Rom, 1943. Die Bombenangriffe der Alliierten auf die italienische Hauptstadt nehmen kein Ende. Als die junge Witwe Cesira (Sophia Loren), die dort einen Lebensmittelladen führt, und ihre 13-jährige Tochter Rosetta (Eleonora Brown) dies aus nächster Nähe mitansehen müssen, steht der Entschluss fest. Sie wollen weg aus Rom und nach Sant’Eufemia gehen, dem alten Heimatdorf von Cesira. Auf dem Land, so die Hoffnung, können sie dem Schrecken des Krieges entkommen.
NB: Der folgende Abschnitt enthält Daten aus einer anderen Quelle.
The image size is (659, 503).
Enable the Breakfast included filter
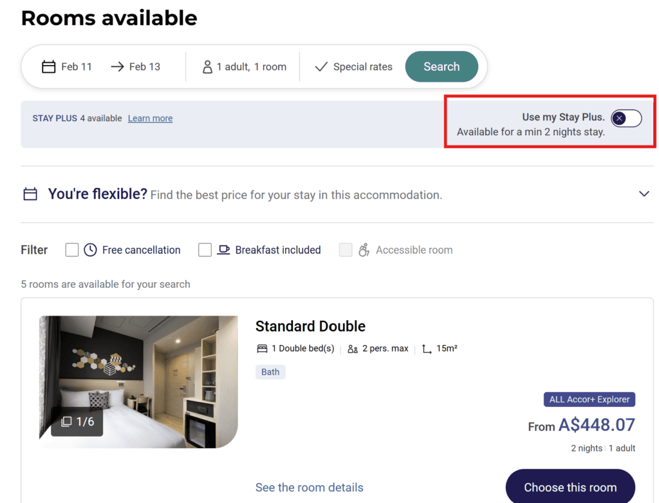[205, 250]
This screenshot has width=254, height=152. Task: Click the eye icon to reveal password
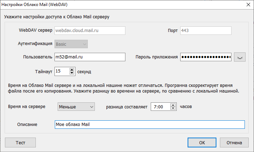click(x=240, y=57)
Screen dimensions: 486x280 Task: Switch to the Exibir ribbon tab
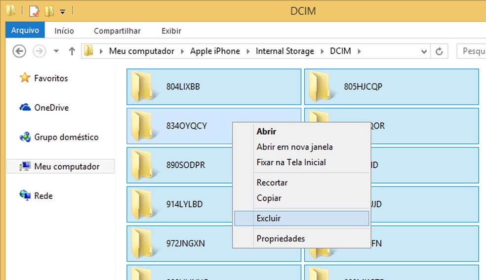(x=171, y=31)
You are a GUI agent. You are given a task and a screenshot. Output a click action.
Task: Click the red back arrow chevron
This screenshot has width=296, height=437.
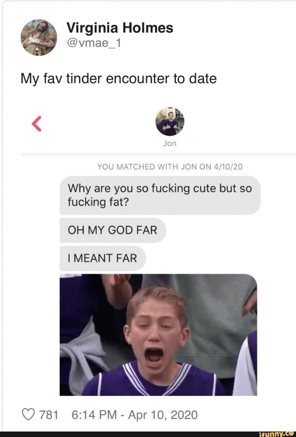tap(37, 124)
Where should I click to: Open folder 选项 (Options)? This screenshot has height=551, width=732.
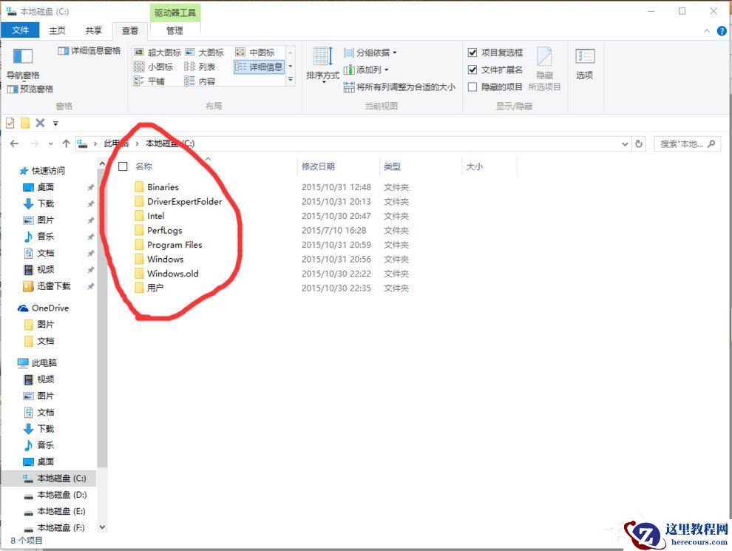tap(585, 67)
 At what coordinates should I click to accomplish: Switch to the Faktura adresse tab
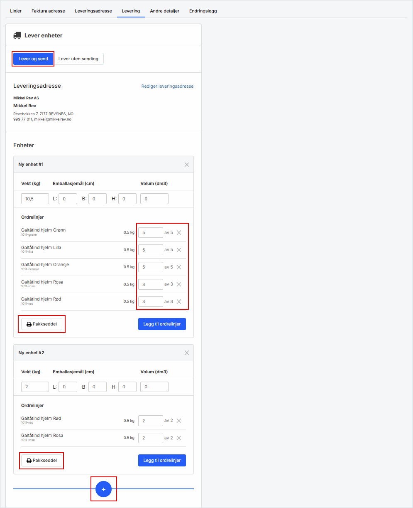pyautogui.click(x=48, y=11)
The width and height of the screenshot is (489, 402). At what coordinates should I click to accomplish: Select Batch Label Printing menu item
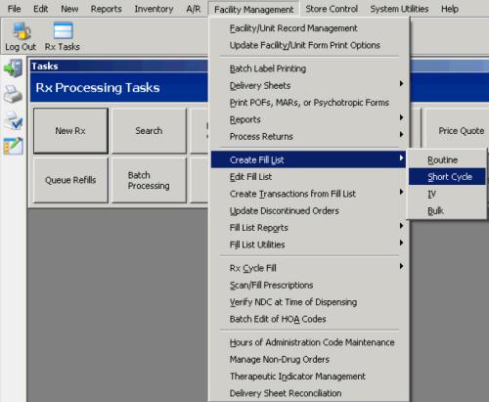[308, 68]
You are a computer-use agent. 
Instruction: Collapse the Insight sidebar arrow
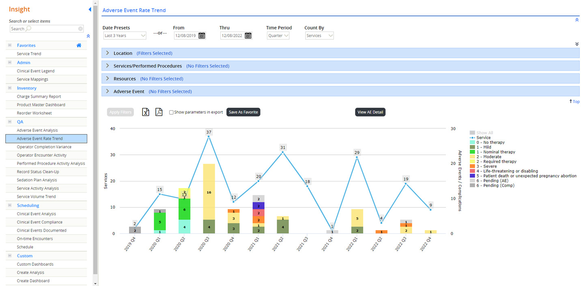click(90, 9)
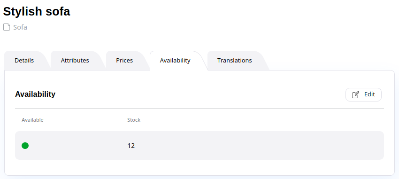This screenshot has width=399, height=179.
Task: Switch to the Attributes tab
Action: coord(75,60)
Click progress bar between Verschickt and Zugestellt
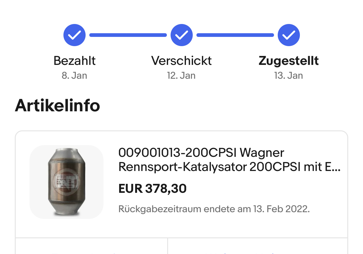The height and width of the screenshot is (254, 363). (x=235, y=35)
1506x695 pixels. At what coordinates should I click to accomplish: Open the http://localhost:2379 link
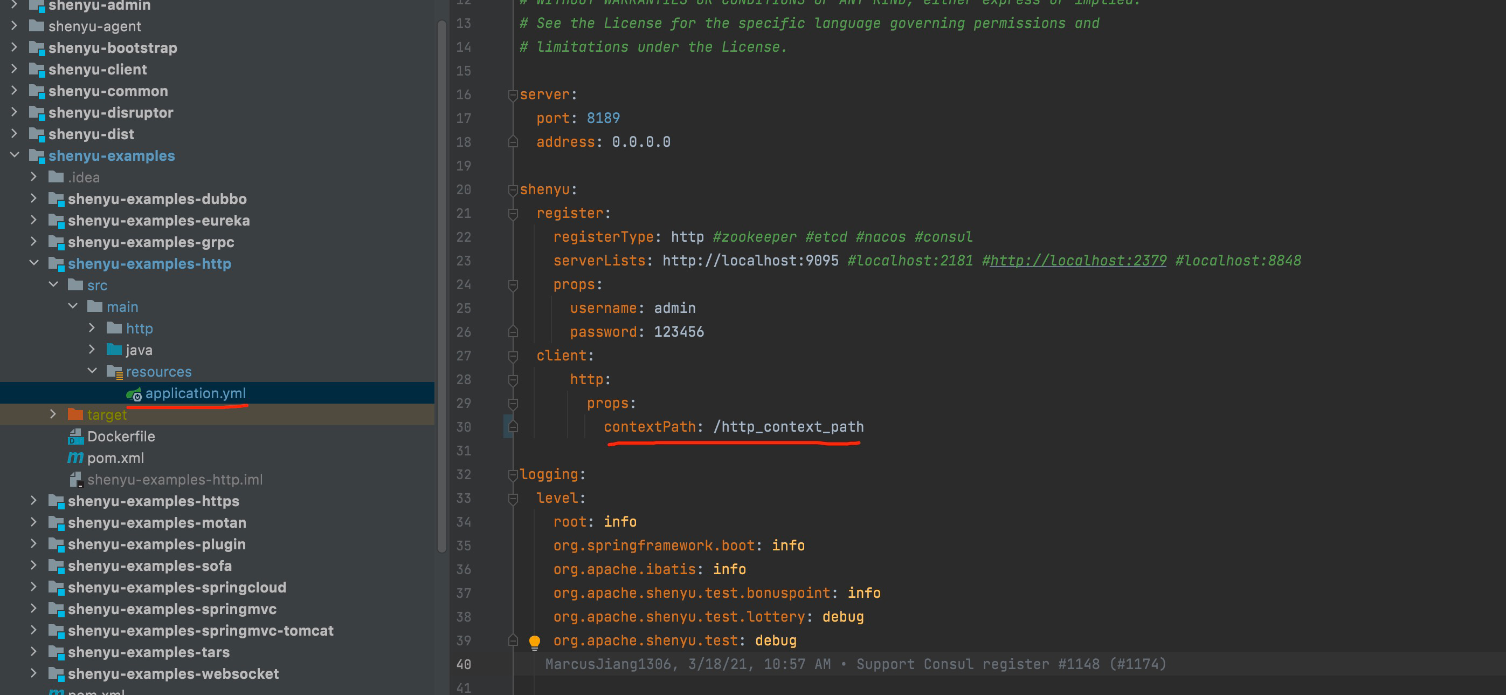coord(1077,261)
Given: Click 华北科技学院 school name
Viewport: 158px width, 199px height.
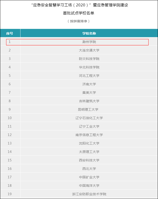Looking at the screenshot, I should [89, 67].
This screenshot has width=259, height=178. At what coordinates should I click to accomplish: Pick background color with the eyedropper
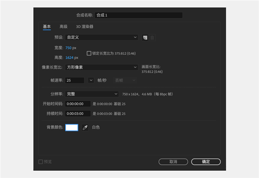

Doch kaum dort angekommen, müssen sie feststellen, dass der Krieg längst Einzug erhalten hat. Die Menschen leiden Hunger, es mangelt an allem. Und auch die Gespräche werden immer wieder von dem Thema verfolgt, vor allem der antifaschistische Student Michele (Jean-Paul Belmondo) hat viel Kritisches dazu zu sagen. Gleichzeitig entwickelt er schnell Gefühle für Cesira …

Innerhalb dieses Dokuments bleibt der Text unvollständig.